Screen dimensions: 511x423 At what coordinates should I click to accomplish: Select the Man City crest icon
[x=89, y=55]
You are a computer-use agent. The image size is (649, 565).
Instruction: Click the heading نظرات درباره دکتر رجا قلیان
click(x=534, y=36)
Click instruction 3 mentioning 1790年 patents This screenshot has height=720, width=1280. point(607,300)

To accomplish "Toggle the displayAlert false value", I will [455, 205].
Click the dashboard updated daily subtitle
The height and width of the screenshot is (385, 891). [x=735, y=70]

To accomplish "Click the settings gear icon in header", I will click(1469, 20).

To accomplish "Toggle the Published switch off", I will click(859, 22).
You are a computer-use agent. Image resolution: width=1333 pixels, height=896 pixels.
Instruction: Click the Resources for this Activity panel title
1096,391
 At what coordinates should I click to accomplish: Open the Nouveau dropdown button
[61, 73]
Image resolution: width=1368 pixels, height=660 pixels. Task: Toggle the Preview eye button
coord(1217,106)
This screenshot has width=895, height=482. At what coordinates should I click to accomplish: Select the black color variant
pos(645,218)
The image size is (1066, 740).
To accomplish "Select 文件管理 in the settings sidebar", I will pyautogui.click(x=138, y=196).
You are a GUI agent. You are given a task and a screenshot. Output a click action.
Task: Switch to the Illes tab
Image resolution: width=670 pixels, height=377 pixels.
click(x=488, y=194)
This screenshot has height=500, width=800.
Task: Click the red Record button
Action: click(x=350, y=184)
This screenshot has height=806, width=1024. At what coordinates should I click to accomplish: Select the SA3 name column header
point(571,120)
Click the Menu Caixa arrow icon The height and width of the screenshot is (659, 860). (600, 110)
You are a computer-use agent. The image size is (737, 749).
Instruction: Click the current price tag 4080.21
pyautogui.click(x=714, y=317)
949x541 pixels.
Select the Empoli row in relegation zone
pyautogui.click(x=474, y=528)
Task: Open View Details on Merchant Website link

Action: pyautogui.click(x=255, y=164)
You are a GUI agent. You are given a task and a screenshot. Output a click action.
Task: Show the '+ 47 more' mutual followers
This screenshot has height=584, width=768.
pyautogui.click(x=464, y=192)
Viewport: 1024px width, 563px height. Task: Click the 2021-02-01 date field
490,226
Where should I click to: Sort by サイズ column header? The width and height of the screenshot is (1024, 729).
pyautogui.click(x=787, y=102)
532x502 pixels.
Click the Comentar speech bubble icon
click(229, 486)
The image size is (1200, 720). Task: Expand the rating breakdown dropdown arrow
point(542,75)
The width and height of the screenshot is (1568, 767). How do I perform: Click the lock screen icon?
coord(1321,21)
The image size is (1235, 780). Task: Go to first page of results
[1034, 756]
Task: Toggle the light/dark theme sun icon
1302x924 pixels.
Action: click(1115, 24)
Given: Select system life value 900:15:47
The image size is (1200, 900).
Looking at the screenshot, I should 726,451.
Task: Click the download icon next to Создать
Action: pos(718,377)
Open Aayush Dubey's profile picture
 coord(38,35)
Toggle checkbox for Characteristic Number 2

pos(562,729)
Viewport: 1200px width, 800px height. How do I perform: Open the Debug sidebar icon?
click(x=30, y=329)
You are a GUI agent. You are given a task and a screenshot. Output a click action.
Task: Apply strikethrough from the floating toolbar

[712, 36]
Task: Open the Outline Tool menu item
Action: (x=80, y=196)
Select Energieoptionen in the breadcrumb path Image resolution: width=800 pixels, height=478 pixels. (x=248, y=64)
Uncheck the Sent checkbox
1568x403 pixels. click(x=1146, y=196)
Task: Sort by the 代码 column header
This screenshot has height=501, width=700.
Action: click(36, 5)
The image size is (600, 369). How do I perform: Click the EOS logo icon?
--------------------------------------------------
Task directions:
Return every record exactly as it was given.

Your solution:
Screen dimensions: 511x423 At what coordinates should I click to accomplish: Select the Man City crest icon
[x=89, y=55]
You are a computer-use agent. The image size is (649, 565).
Instruction: Click the heading نظرات درباره دکتر رجا قلیان
click(x=534, y=36)
Click instruction 3 mentioning 1790年 patents This screenshot has height=720, width=1280. point(607,300)

To accomplish "Toggle the displayAlert false value", I will [455, 205].
Click the dashboard updated daily subtitle
The height and width of the screenshot is (385, 891). [x=735, y=70]

To accomplish "Click the settings gear icon in header", I will click(1469, 20).

To accomplish "Toggle the Published switch off", I will click(859, 22).
You are a computer-use agent. Image resolution: width=1333 pixels, height=896 pixels.
Instruction: Click the Resources for this Activity panel title
1096,391
 At what coordinates should I click to accomplish: Open the Nouveau dropdown button
[61, 73]
Image resolution: width=1368 pixels, height=660 pixels. Task: Toggle the Preview eye button
coord(1217,106)
This screenshot has width=895, height=482. At what coordinates should I click to accomplish: Select the black color variant
pos(645,218)
The image size is (1066, 740).
To accomplish "Select 文件管理 in the settings sidebar", I will pyautogui.click(x=138, y=196).
You are a GUI agent. You are given a task and a screenshot. Output a click action.
Task: Switch to the Illes tab
Image resolution: width=670 pixels, height=377 pixels.
click(x=488, y=194)
This screenshot has height=500, width=800.
Task: Click the red Record button
Action: click(x=350, y=184)
This screenshot has height=806, width=1024. At what coordinates should I click to accomplish: Select the SA3 name column header
point(571,120)
Click the Menu Caixa arrow icon The height and width of the screenshot is (659, 860). (600, 110)
You are a computer-use agent. The image size is (737, 749).
Instruction: Click the current price tag 4080.21
pyautogui.click(x=714, y=317)
949x541 pixels.
Select the Empoli row in relegation zone
pyautogui.click(x=474, y=528)
Task: Open View Details on Merchant Website link

Action: pyautogui.click(x=255, y=164)
You are a GUI agent. You are given a task and a screenshot. Output a click action.
Task: Show the '+ 47 more' mutual followers
This screenshot has height=584, width=768.
pyautogui.click(x=464, y=192)
Viewport: 1024px width, 563px height. Task: Click the 2021-02-01 date field
490,226
Where should I click to: Sort by サイズ column header? The width and height of the screenshot is (1024, 729).
pyautogui.click(x=787, y=102)
532x502 pixels.
Click the Comentar speech bubble icon
click(229, 486)
The image size is (1200, 720). Task: Expand the rating breakdown dropdown arrow
point(542,75)
The width and height of the screenshot is (1568, 767). How do I perform: Click the lock screen icon?
coord(1321,21)
The image size is (1235, 780). Task: Go to first page of results
[1034, 756]
Task: Toggle the light/dark theme sun icon
1302x924 pixels.
Action: click(1115, 24)
Given: Select system life value 900:15:47
The image size is (1200, 900).
Looking at the screenshot, I should 726,451.
Task: Click the download icon next to Создать
Action: pos(718,377)
Open Aayush Dubey's profile picture
 coord(38,35)
Toggle checkbox for Characteristic Number 2

pos(562,729)
Viewport: 1200px width, 800px height. How do I perform: Open the Debug sidebar icon?
click(x=30, y=329)
You are a GUI agent. You are given a task and a screenshot. Output a click action.
Task: Apply strikethrough from the floating toolbar

[712, 36]
Task: Open the Outline Tool menu item
Action: (x=80, y=196)
Select Energieoptionen in the breadcrumb path Image resolution: width=800 pixels, height=478 pixels. (x=248, y=64)
Uncheck the Sent checkbox
1568x403 pixels. click(x=1146, y=196)
Task: Sort by the 代码 column header
This screenshot has height=501, width=700.
Action: click(36, 5)
The image size is (600, 369). How do I perform: Click the EOS logo icon?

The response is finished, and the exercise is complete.